DATA FOR THE TASK: Begin
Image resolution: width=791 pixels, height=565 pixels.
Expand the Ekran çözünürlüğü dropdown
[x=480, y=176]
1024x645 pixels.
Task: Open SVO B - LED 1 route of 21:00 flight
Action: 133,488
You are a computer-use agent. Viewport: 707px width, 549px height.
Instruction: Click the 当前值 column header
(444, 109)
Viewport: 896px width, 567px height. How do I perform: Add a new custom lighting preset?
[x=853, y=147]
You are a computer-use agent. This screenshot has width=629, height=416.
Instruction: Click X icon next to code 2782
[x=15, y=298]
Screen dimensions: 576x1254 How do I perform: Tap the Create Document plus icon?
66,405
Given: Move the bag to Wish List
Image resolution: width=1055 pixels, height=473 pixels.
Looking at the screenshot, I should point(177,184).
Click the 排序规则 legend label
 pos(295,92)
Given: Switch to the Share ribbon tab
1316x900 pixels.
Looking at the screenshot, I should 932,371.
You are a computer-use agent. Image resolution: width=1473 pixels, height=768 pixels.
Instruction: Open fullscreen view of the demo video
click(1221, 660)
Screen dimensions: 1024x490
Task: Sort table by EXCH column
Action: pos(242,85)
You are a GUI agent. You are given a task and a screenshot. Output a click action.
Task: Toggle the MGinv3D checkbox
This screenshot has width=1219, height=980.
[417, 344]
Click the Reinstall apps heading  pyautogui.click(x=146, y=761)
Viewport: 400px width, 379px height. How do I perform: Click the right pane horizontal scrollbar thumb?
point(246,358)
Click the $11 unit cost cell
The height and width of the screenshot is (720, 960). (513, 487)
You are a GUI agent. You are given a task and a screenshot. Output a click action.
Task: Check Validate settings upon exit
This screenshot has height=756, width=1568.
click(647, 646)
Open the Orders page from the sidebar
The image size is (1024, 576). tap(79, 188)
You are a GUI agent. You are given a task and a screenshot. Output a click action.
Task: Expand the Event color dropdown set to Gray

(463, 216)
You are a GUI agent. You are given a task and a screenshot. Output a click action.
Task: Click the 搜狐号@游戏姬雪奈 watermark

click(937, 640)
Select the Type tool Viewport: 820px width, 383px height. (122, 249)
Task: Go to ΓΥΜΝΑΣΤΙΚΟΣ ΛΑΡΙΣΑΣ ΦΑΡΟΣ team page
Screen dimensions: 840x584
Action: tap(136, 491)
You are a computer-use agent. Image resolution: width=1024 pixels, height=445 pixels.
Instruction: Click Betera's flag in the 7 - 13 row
DATA FOR THE TASK: End
▶ [PROBLEM REQUIREMENTS] The full listing must be retyped exactly as it stands.

▶ [TASK OUTPUT]
Image resolution: width=791 pixels, height=565 pixels.
Expand the Ekran çözünürlüğü dropdown
[x=480, y=176]
1024x645 pixels.
Task: Open SVO B - LED 1 route of 21:00 flight
Action: 133,488
You are a computer-use agent. Viewport: 707px width, 549px height.
Instruction: Click the 当前值 column header
(444, 109)
Viewport: 896px width, 567px height. How do I perform: Add a new custom lighting preset?
[x=853, y=147]
You are a computer-use agent. This screenshot has width=629, height=416.
Instruction: Click X icon next to code 2782
[x=15, y=298]
Screen dimensions: 576x1254 How do I perform: Tap the Create Document plus icon?
66,405
Given: Move the bag to Wish List
Image resolution: width=1055 pixels, height=473 pixels.
Looking at the screenshot, I should point(177,184).
Click the 排序规则 legend label
 pos(295,92)
Given: Switch to the Share ribbon tab
1316x900 pixels.
Looking at the screenshot, I should 932,371.
You are a computer-use agent. Image resolution: width=1473 pixels, height=768 pixels.
Instruction: Open fullscreen view of the demo video
click(1221, 660)
Screen dimensions: 1024x490
Task: Sort table by EXCH column
Action: pos(242,85)
You are a GUI agent. You are given a task and a screenshot. Output a click action.
Task: Toggle the MGinv3D checkbox
This screenshot has width=1219, height=980.
[417, 344]
Click the Reinstall apps heading  pyautogui.click(x=146, y=761)
Viewport: 400px width, 379px height. How do I perform: Click the right pane horizontal scrollbar thumb?
point(246,358)
Click the $11 unit cost cell
The height and width of the screenshot is (720, 960). (513, 487)
You are a GUI agent. You are given a task and a screenshot. Output a click action.
Task: Check Validate settings upon exit
This screenshot has height=756, width=1568.
click(647, 646)
Open the Orders page from the sidebar
The image size is (1024, 576). tap(79, 188)
You are a GUI agent. You are given a task and a screenshot. Output a click action.
Task: Expand the Event color dropdown set to Gray

(463, 216)
You are a GUI agent. You are given a task and a screenshot. Output a click action.
Task: Click the 搜狐号@游戏姬雪奈 watermark

click(937, 640)
Select the Type tool Viewport: 820px width, 383px height. (122, 249)
Task: Go to ΓΥΜΝΑΣΤΙΚΟΣ ΛΑΡΙΣΑΣ ΦΑΡΟΣ team page
Screen dimensions: 840x584
Action: tap(136, 491)
You are a computer-use agent. Image resolution: width=1024 pixels, height=445 pixels.
Instruction: Click Betera's flag in the 7 - 13 row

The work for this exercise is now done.